Mass tourism involves large numbers of tourists coming to one destination. There is usually a particular purpose and a particular type of location, such as skiing in a mountain resort, or sunbathing at a beach location. Many countries want to develop mass tourism because they believe it will bring many advantages.
Advantages of Mass Tourism:
It brings jobs, allowing people who previously survived on subsistence agriculture or day labouring to gain regular work with a reliable wage.
New infrastructure must be put in place for tourists - airports, hotels, power supplies, roads and telecommunications. These benefit the population.
Temporary construction jobs often go to local people, but they are temporary.
New leisure facilities may be open to local people.

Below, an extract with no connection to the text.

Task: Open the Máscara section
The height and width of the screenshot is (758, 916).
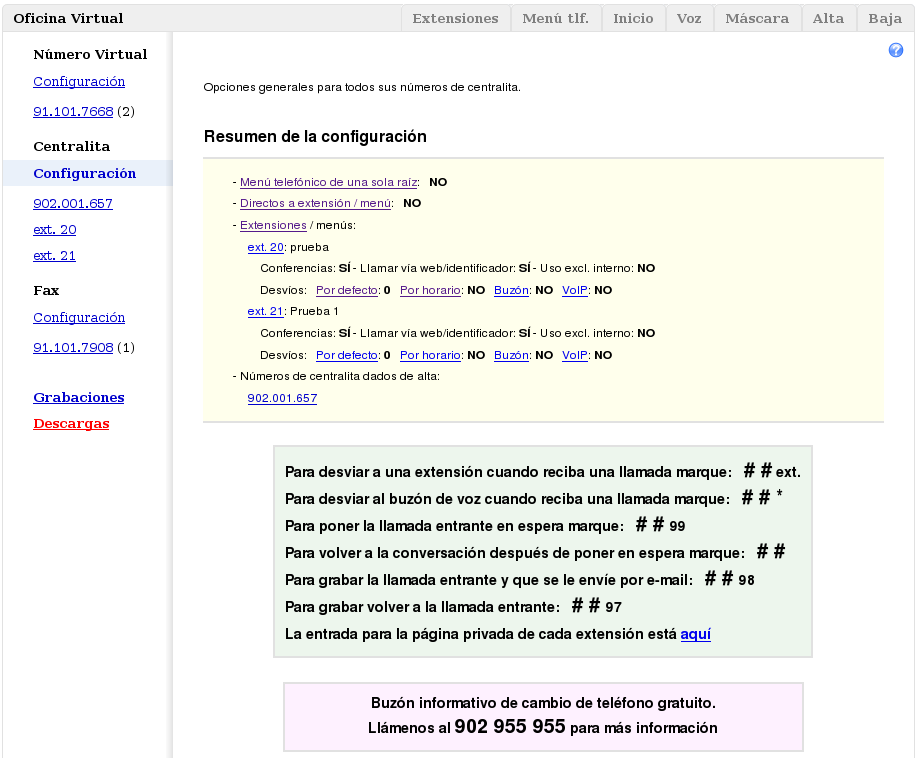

Disadvantages of Mass Tourism:
The activity may be seasonal - skiing only happens in winter. Local people may find themselves out of work for the rest of the year.
The industry is dominated by large travel companies who sell package holidays by brochure or on the Internet.
New infrastructure may bring with it pollution and over-development;.
Lower- and middle-income customers are the target market - this type of tourism does not appeal to wealthier groups of people.
Few local employees are well paid. The higher level jobs are often taken by people from companies involved in developing the resort, who are not locals.
Investing companies are usually based in countries at further stages of development. Mass tourist resorts are increasingly in countries at lesser stages of development. Profits therefore go outside the tourist country - they do not benefit the host country.
New building developments need land. Local farmers may be tempted to sell their land to developers, or development around them makes farming the land almost impossible.
Tourists can be narrow-minded and often prefer familiar food, so much is imported rather than produced locally.
Local people may not be able to afford the new facilities put in place for tourists.